Inoubliable Iphigénie de Gluck au Théâtre des Champs-Elysées
Iphigénie en Tauride de Gluck est un opéra que le mélomane admire depuis longtemps car il en connait la puissance dramatique. L’œuvre étant rarement à l’affiche à Paris, une production signée Robert Carsen au Théâtre des Champs-Elysées suscite un intérêt évident. Compte-rendu…
De Christoph Willibald Gluck, le grand public connaît assurément Orfeo ed Euridice qui a révolutionné le genre lyrique en son temps. Le compositeur bavarois possède bien d’autres chefs-d’œuvre à son catalogue comme Iphigénie en Tauride, à l’affiche du Théâtre des Champs-Elysées jusqu’au 30 j. Après Orfeo la saison dernière, le directeur des lieux Michel Franck a eu l’ingénieuse idée de faire venir de nouveau une mise en scène de Robert Carsen qui a déjà fait les beaux soirs de Covent Garden ou du Lyric Opera of Chicago où elle a été créée en 2006.
Avec une économie de moyens depuis longtemps assumée, le metteur en scène canadien atteint sans doute ici la perfection. L’univers noir du décor épuré de Tobias Hoheisel (quatre murs oppressants) convient parfaitement à la malédiction des Atrides. Le drame se lit sur le visage des acteurs. Robert Carsen leur fournit juste quelques outils symboliques qui servent l’évolution dramatique comme un éclairage écrasant proprement les héros de douleur. Dans une chorégraphie fiévreuse de Philippe Giraudeau, les meurtres sont mimés par une troupe de danseurs habités qui incarnent à la fois les prêtresses de Diane ou d’impressionnantes furies.
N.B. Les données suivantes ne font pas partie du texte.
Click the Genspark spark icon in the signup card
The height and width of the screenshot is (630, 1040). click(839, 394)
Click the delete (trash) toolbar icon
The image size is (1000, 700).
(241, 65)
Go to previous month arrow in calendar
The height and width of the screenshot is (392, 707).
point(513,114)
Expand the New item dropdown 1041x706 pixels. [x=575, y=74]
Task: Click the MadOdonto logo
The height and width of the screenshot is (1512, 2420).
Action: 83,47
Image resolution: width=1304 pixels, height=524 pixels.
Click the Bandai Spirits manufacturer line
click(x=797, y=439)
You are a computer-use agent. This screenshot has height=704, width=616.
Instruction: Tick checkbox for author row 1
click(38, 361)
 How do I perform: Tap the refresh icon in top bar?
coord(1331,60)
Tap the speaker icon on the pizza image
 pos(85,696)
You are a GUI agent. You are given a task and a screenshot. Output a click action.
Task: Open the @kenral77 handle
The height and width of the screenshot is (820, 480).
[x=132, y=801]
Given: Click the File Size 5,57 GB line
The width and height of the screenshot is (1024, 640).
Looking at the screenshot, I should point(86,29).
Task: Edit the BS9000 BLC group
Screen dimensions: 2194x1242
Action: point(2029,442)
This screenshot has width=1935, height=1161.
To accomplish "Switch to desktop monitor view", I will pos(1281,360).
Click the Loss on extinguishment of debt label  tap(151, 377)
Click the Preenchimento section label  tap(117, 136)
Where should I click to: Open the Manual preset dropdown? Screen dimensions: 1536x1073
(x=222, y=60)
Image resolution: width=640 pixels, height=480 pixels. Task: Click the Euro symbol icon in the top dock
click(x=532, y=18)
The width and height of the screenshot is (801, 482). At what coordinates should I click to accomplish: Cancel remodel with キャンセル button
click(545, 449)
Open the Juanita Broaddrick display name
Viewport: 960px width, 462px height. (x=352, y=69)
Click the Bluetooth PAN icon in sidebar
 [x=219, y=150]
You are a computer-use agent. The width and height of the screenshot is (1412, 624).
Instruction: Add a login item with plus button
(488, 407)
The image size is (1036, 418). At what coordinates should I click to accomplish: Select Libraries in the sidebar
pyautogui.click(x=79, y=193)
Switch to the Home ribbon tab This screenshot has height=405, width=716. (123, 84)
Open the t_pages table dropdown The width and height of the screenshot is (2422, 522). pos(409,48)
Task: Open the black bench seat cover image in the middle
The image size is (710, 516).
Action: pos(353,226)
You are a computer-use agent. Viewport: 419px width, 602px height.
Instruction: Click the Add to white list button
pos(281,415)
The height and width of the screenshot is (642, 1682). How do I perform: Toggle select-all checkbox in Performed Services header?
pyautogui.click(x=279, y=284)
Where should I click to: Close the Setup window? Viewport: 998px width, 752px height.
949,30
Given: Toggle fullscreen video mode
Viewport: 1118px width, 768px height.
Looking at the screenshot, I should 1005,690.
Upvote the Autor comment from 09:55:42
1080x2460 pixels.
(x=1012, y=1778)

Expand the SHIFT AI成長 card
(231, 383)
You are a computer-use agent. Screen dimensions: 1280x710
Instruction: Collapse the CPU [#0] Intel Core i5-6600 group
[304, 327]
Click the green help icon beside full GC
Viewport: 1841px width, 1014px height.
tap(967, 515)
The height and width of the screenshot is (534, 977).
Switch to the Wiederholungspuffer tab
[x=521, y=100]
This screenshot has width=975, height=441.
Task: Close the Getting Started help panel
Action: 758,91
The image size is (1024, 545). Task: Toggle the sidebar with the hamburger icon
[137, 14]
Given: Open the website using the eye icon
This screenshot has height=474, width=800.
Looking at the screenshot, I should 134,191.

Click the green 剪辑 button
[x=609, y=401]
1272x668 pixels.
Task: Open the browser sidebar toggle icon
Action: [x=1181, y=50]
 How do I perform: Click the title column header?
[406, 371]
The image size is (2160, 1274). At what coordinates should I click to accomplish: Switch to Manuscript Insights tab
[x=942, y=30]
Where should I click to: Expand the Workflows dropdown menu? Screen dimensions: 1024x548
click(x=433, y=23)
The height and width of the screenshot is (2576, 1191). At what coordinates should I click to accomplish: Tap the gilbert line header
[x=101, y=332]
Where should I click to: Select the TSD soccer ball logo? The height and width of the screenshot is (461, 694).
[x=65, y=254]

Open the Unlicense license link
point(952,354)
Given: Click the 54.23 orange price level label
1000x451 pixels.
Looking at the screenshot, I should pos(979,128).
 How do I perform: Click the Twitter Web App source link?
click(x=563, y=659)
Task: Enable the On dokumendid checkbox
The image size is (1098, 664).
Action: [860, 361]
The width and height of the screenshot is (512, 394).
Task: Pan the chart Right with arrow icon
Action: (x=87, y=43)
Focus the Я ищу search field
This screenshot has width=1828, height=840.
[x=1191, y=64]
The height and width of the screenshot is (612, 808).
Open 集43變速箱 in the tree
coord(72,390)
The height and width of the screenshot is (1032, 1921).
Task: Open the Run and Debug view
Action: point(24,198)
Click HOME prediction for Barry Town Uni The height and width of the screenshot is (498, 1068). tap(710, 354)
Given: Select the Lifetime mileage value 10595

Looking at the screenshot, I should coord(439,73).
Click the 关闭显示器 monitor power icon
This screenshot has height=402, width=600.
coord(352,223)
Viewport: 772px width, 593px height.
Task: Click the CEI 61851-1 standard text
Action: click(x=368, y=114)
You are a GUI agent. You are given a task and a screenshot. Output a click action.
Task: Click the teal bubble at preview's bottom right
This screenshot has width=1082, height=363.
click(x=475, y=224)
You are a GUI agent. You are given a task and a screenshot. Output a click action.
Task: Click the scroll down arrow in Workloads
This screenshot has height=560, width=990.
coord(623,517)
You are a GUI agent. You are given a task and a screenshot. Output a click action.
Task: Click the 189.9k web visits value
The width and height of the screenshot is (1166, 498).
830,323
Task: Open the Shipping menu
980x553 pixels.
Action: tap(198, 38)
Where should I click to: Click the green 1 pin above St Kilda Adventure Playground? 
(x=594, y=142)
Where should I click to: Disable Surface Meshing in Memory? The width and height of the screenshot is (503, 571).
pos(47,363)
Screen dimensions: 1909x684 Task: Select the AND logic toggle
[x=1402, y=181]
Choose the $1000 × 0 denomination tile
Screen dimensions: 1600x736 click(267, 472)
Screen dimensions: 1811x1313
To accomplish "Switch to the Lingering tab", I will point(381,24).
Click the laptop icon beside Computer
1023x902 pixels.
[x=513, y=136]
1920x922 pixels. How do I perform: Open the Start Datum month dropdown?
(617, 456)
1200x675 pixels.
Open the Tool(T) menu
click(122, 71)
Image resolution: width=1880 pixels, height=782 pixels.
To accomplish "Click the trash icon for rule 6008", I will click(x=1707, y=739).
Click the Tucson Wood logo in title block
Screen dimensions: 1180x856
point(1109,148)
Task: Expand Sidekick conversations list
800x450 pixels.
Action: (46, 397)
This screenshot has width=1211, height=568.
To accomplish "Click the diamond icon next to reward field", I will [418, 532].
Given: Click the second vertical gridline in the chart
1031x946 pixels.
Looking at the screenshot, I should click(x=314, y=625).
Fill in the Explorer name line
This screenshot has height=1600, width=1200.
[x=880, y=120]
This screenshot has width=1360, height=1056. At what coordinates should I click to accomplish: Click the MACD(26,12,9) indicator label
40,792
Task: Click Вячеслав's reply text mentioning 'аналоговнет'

Les Champs-Elysées consumés par le feu
Thomas Hengelbrock à la tête du Balthasar-Neumann-Ensemble et du Balthasar-Neumann-Chor insuffle à la fois de la douceur et une violence inouïe réclamée par la partition de Gluck. Le théâtre ainsi créé dans la fosse permet un véritable dialogue avec le plateau, et quel plateau ! Sur le papier déjà la distribution semblait idéale mais la scène réserve parfois des surprises. Ce lundi 24 juin, les attentes ont été largement dépassées. Le feu qui habite les chanteurs entièrement investis de leur art a tout consumé ! Gaëlle Arquez possède la gravité d’Iphigénie avec une voix opulente et somptueuse. Au service du théâtre, son mezzo qu’elle ne ménage pas est largement sollicité mais ne cède rien à la prononciation élégante et fortement expressive. Comme elle, Alexandre Duhamel dans le rôle du méchant Thoas se joue des difficultés de la partition et livre une prestation remarquable. Il est rare de pouvoir apprécier un plateau vocal aussi homogène et investi.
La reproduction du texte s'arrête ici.